Why everything is going to be OK. [by Jennifer Michael Hecht]

EspressoDear Bleaders,

I’m supposed to be cleaning!  I was given a specific task: straighten up the kid’s bookshelves for Jessie’s birthday party this weekend.  But then my husband, who suggested this task, took the kids and went to Goodwill to get rid of some of the heaps of stuff of which we’re getting rid, leaving me alone to sneak like a thief back to my computer to write you guys a quick post.

I figure as long as I finish by the time he’s back, I’m good.  So.  What I want to tell you is pretty important.  I spent the weekend in Omaha and now have another Homaha in these United States.  What great people I met.  Ridiculously cool people.  Ridunkulous.  And they gave me roast beast, and took me to hear Yo Yo Ma, and made jokes about Exit 420.   If you don’t get it, don’t pay it no mind, but if you do get it, you get that it is good to know.  I gave 6 talks in four days!  One to a synagogue full of clergy, mostly Catholic priests, collared and mostly grey-haired.  Some rabbis, some ministers, some visitors, a lovely woman who said she’d driven six hours to see me.

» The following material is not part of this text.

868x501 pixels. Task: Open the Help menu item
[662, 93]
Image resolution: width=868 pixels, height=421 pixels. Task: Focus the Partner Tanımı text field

I told them that I’d come to tell them about Poetic Atheism.  There is no God, but as Durkheim said a hundred years ago, what we thought was God, was the community.  What we feel when we are gathered together, that there is something larger than us, that feeling is true.  It’s us. 

We can add to it that what we thought of as faith is love.  We have to try to believe in each other, in our mutual misery and compassion.  

The solace we have to offer one another is sufficient to our wounds.

Our feelings of meaning are sufficient to the definition of meaning.

There is no hidden world of meaning.  The feelings of meaning are the meaning.  It’s all true.

Human beings need community, meditation, and ritual.  We need to come together and pray that we will do the right thing, that we will help each other, and that we are capable of helping one another.  It’s a long shot, but it’s better than trying to believe in some third party and hoping that he will do the right thing. 

Am I telling you that all this time you’ve been alone in the dark?  Yes.  Come sit with us.  We're right here.  Turn on the light.

We must look after one another.  There is no heaven.  We are all going to die, maybe tomorrow, maybe the next day, maybe two years from now, maybe forty years from now, maybe sixty.  It doesn’t matter all that much.  There is an eternity on either side, an eternity, so who cares?  Life is not theater, you can’t miss the end.  You are here.  It’s wonderful.  We made it into existence together. 

We have to start coming together and singing, celebrating.  Health Care, people!  Gorgeous African-American president and presidential family!  Now is the time to lift our voices up.  We are all there is.  We don’t have it for very long.  We have it right now.  America is a lot of things.  I know.  Tea party.  I know.  Beck, and not the good kind.  But it’s okay.

We are here together.  We can keep each other company.  We can see that if this is the world, if our consciousness is what we have of consciousness, than what we feel and what we make is very important indeed.  You’re sacred because you are, and it’s my job to support your awareness of the true and glorious reality that is.  It’s your job to support this awareness in the rest of us.  We are getting better at this.  We are going to get even better.  That's why everything is going to be okay.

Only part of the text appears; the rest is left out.